TASK TO COMPLETE: In the entries that follow, how many lines contain "dimensions"? Please reply with only the number.

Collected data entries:
--- START ---
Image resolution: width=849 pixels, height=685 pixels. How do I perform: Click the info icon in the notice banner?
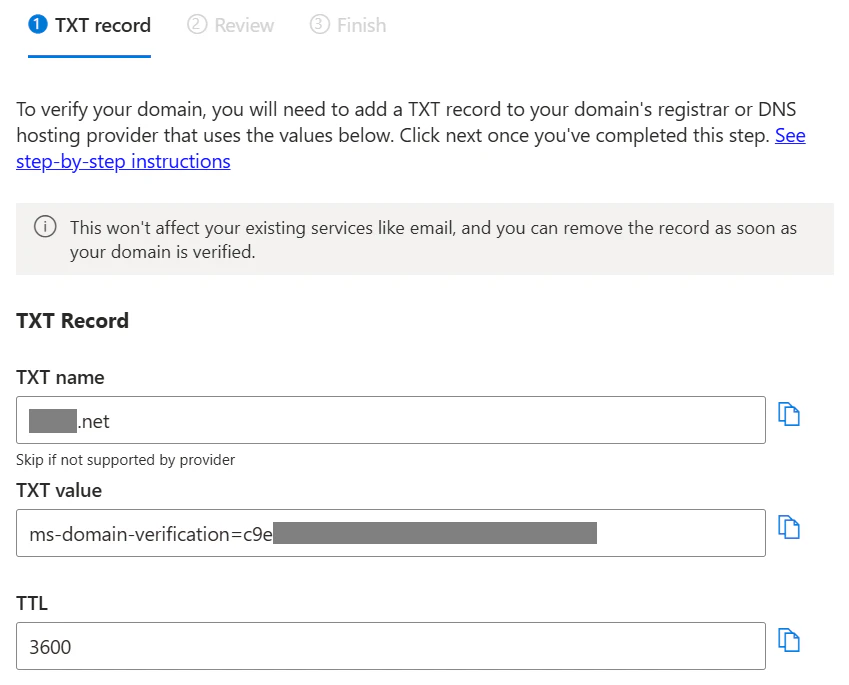point(45,228)

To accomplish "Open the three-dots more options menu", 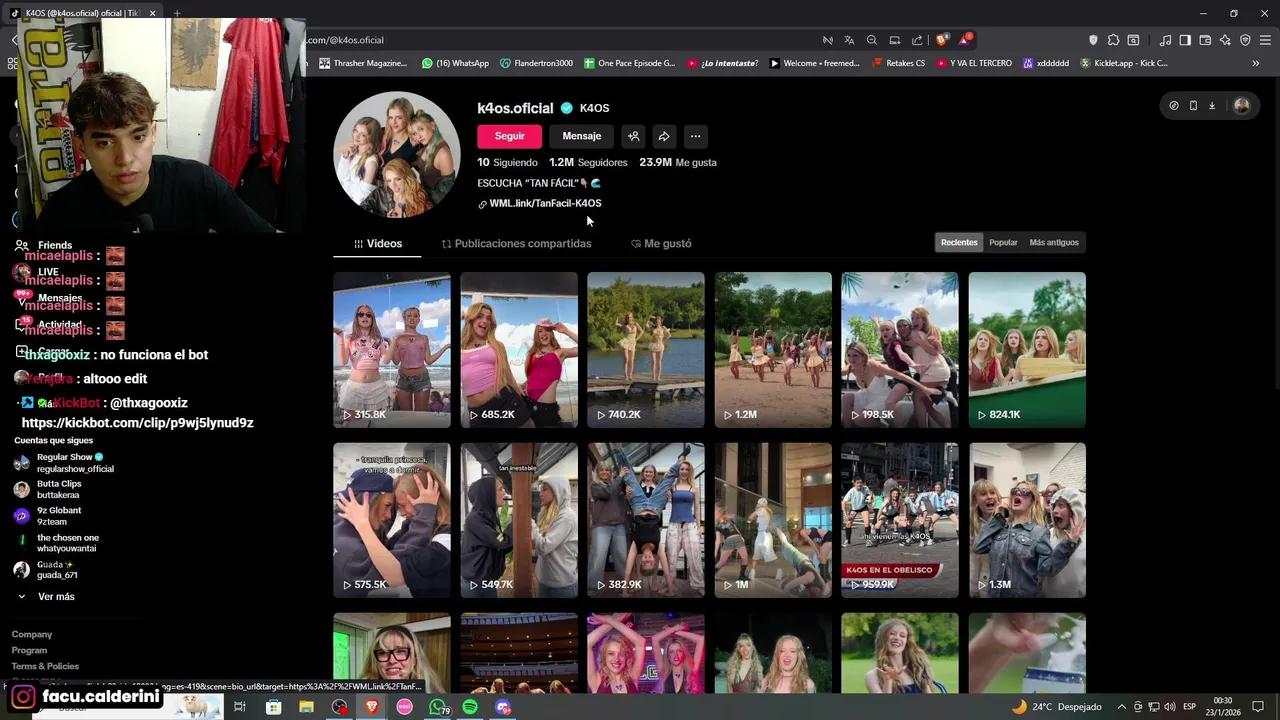I will tap(695, 136).
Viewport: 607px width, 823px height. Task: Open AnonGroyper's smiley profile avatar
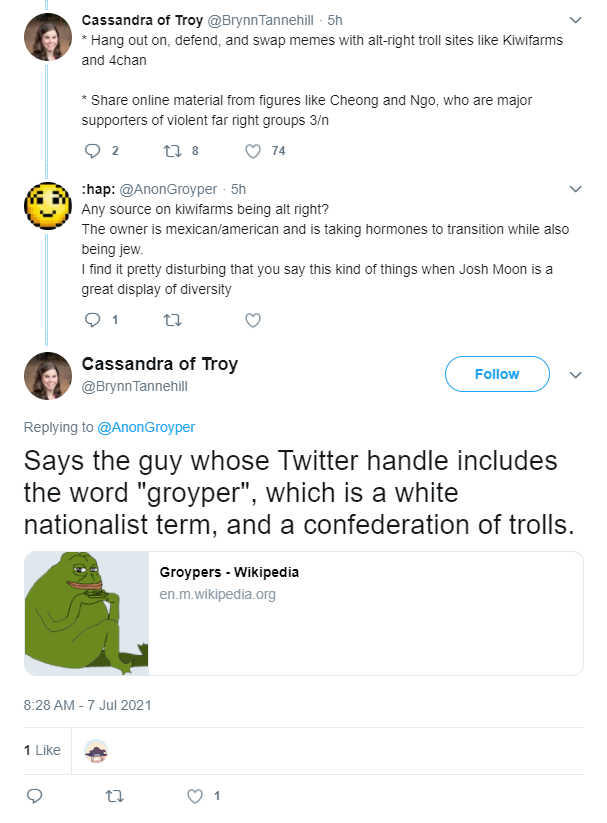tap(47, 206)
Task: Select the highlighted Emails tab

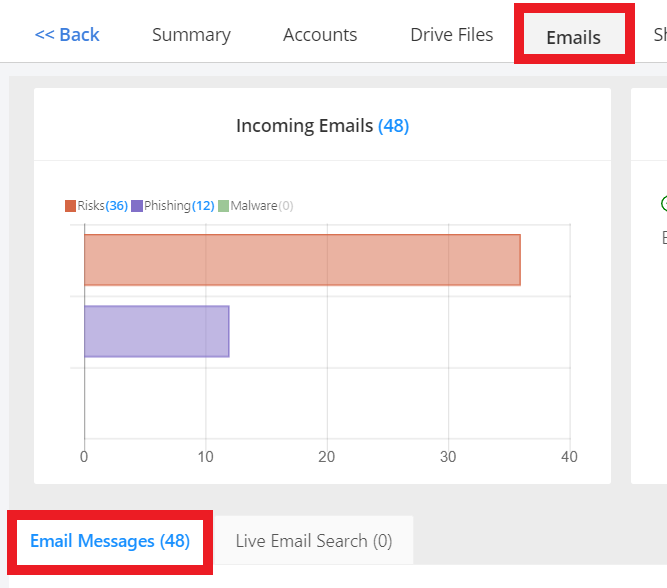Action: 573,38
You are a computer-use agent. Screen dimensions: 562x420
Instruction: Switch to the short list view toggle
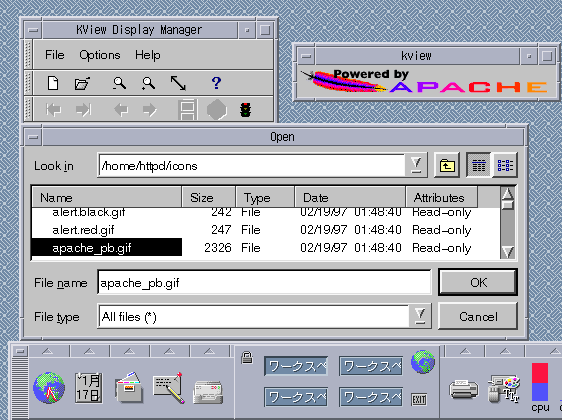pos(505,165)
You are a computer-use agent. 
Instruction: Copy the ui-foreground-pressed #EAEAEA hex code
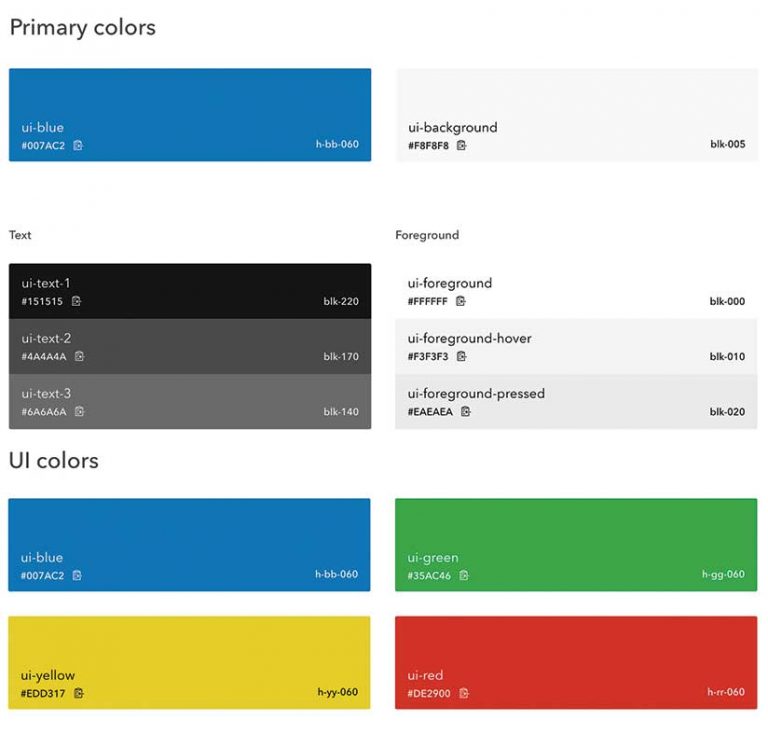pyautogui.click(x=466, y=411)
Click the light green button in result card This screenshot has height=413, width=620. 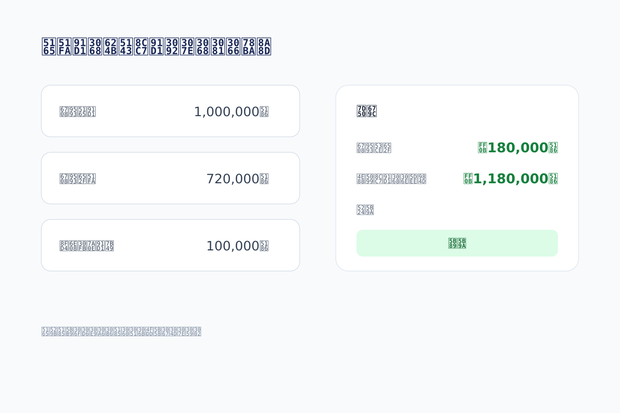(x=457, y=243)
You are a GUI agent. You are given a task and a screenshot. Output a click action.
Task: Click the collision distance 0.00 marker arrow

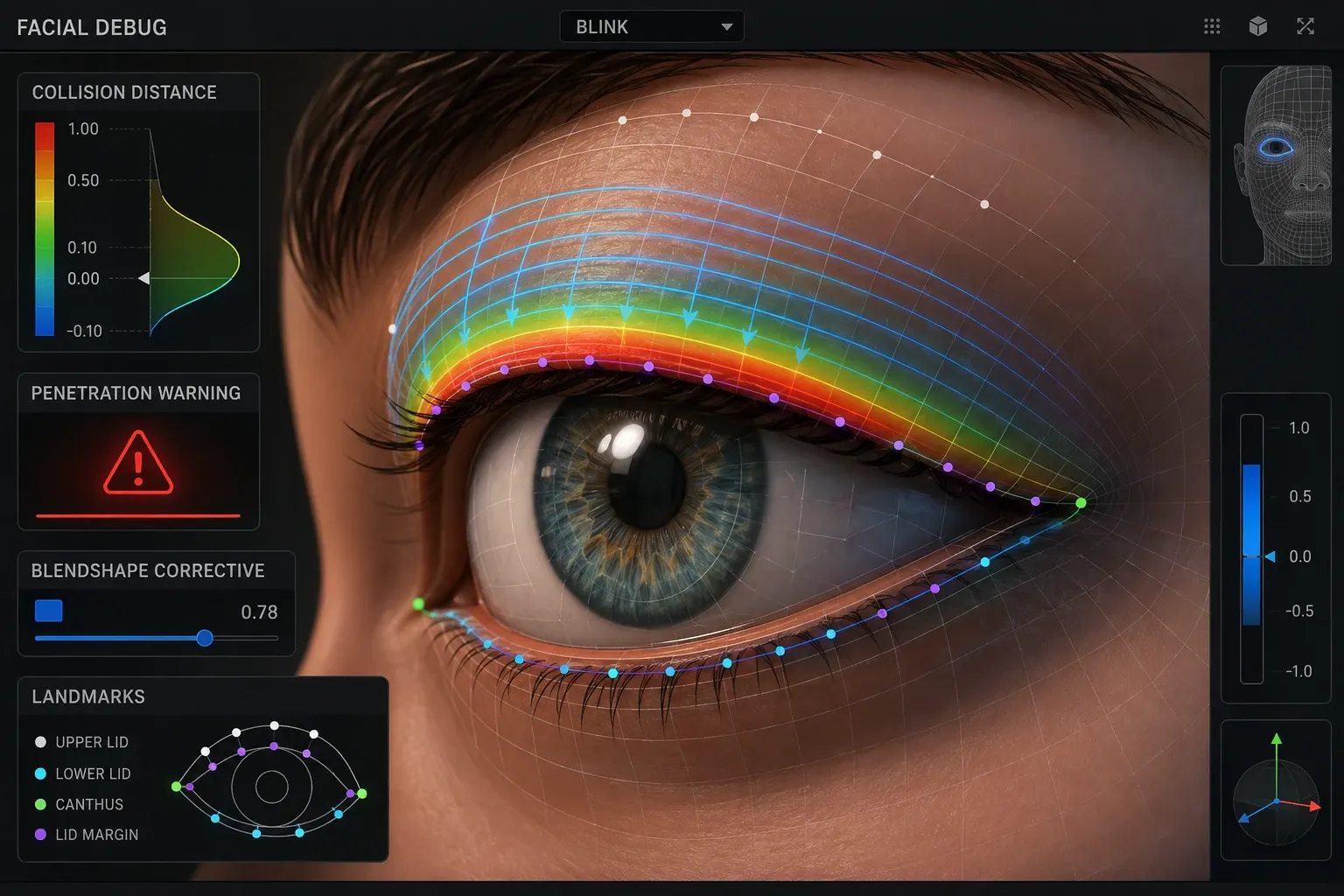click(144, 278)
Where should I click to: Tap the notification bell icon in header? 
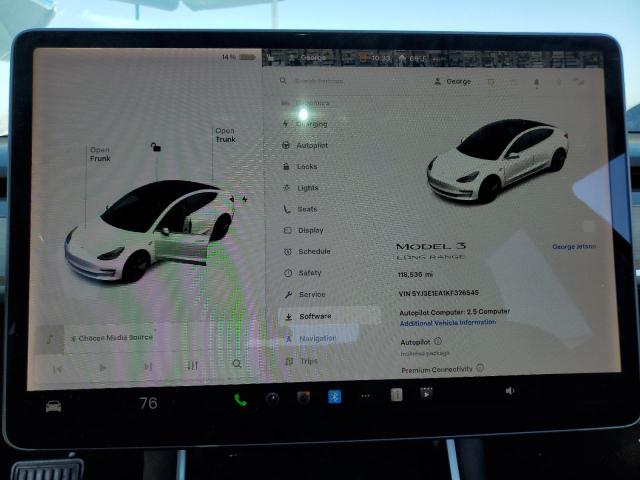click(x=535, y=82)
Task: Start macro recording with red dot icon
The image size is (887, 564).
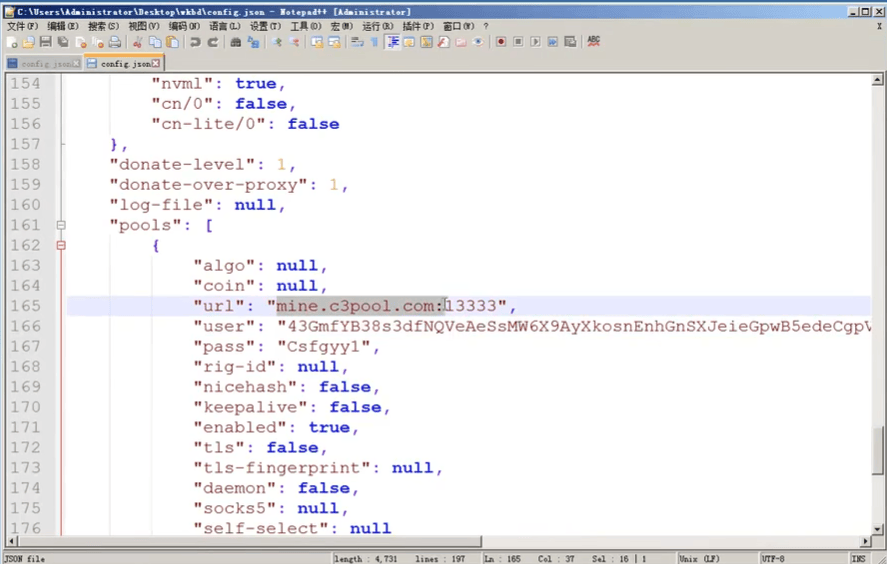Action: [x=501, y=42]
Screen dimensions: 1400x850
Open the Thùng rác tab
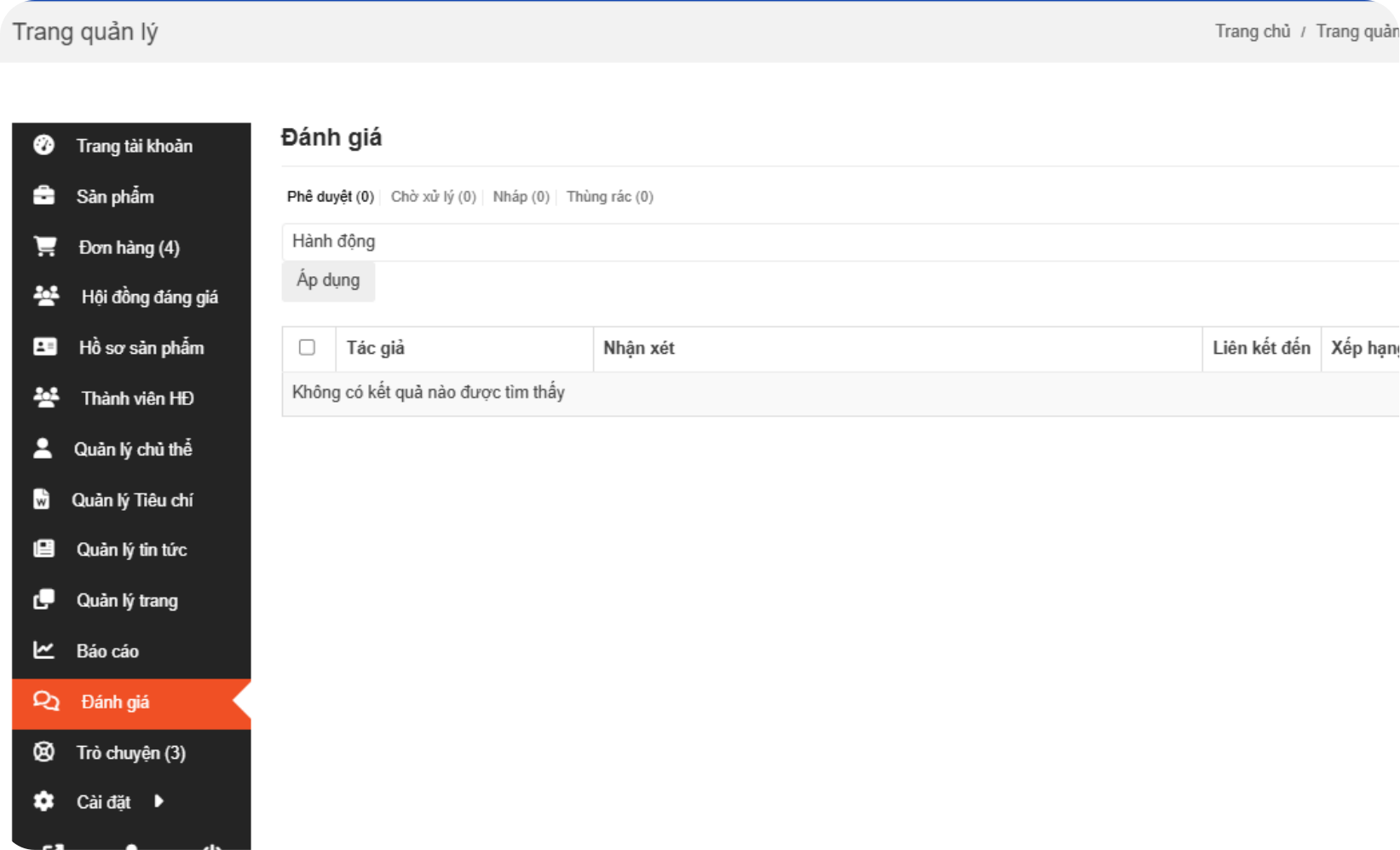coord(609,197)
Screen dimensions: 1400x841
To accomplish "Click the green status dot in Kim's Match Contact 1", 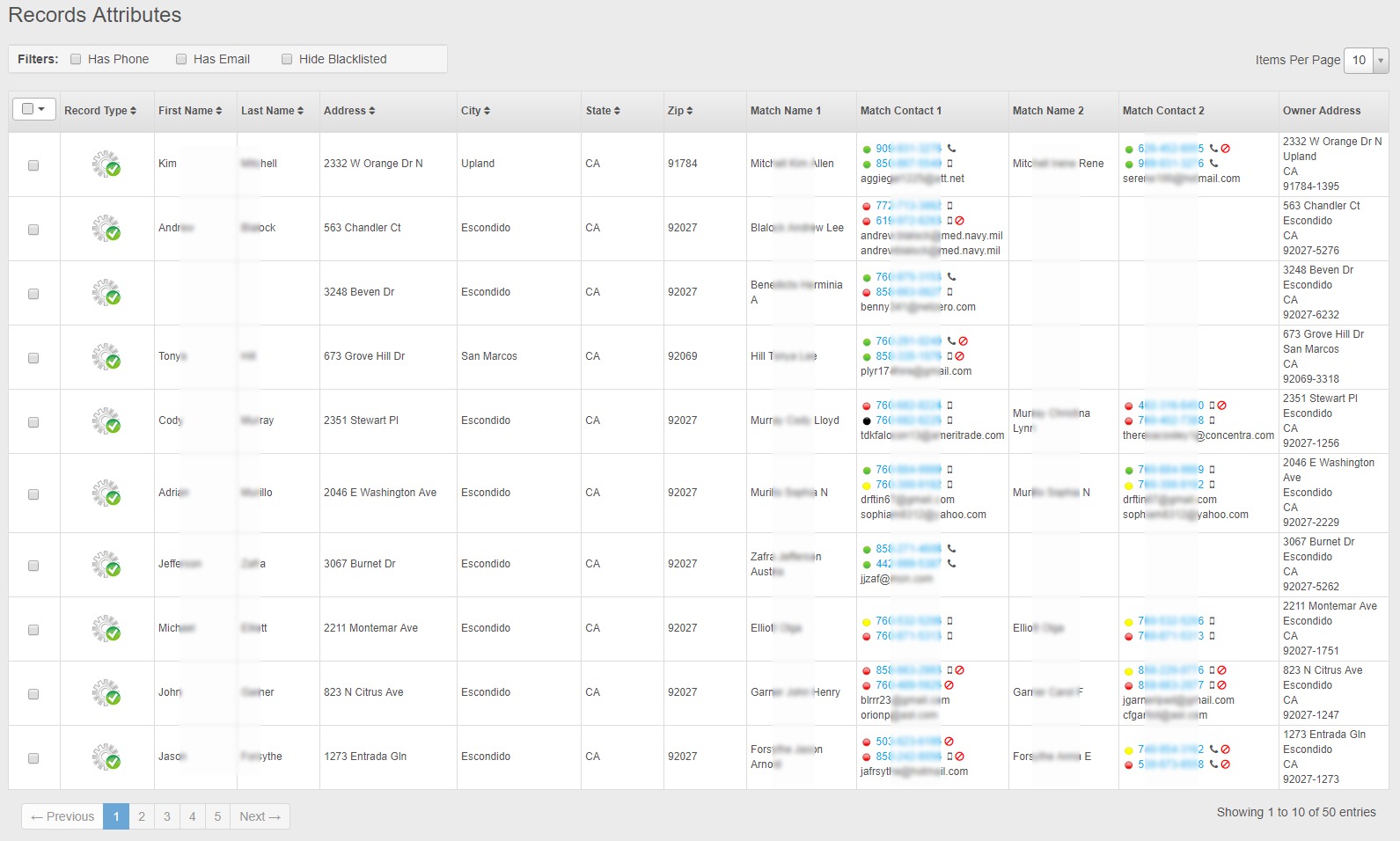I will pyautogui.click(x=867, y=150).
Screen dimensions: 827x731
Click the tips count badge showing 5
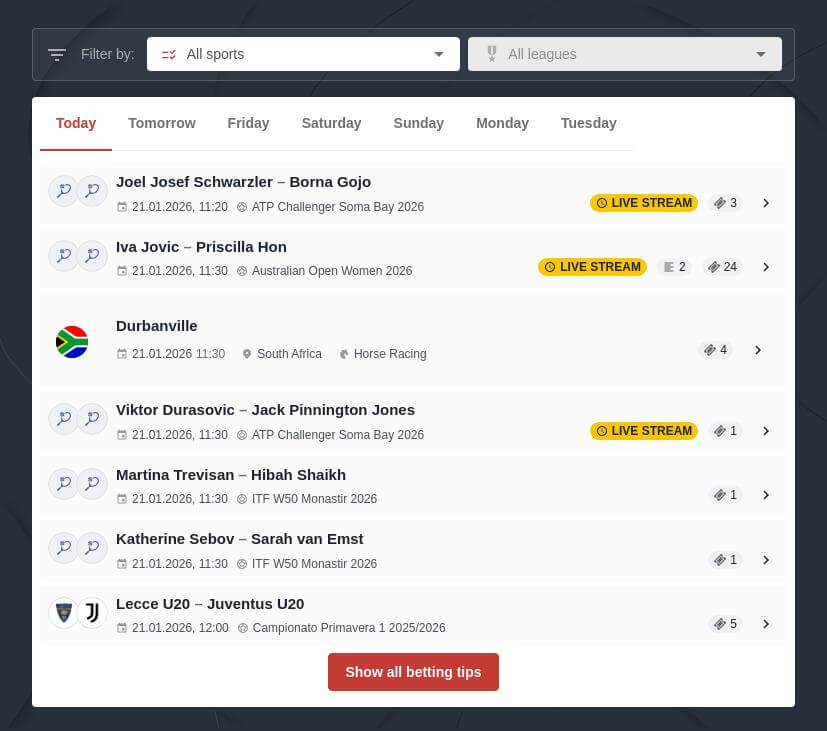(725, 624)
--- END ---
FINISHED EXERCISE: 4